Collected data:
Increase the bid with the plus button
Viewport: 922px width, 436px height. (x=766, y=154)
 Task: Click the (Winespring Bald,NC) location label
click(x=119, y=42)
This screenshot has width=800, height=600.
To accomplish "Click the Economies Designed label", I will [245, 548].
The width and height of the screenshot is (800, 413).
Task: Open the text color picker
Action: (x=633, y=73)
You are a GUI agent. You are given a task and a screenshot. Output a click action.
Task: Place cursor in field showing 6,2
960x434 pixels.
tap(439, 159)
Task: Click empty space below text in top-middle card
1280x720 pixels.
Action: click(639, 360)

● EXERCISE
In the entries, find the line containing "You are a GUI" and output it and all remaining lines exactly.

● RESULT OF THE EXERCISE
You are a GUI agent. You are given a task and a screenshot. Output a click action.
Task: Place cursor in field showing 6,2
960x434 pixels.
tap(439, 159)
Task: Click empty space below text in top-middle card
1280x720 pixels.
Action: click(639, 360)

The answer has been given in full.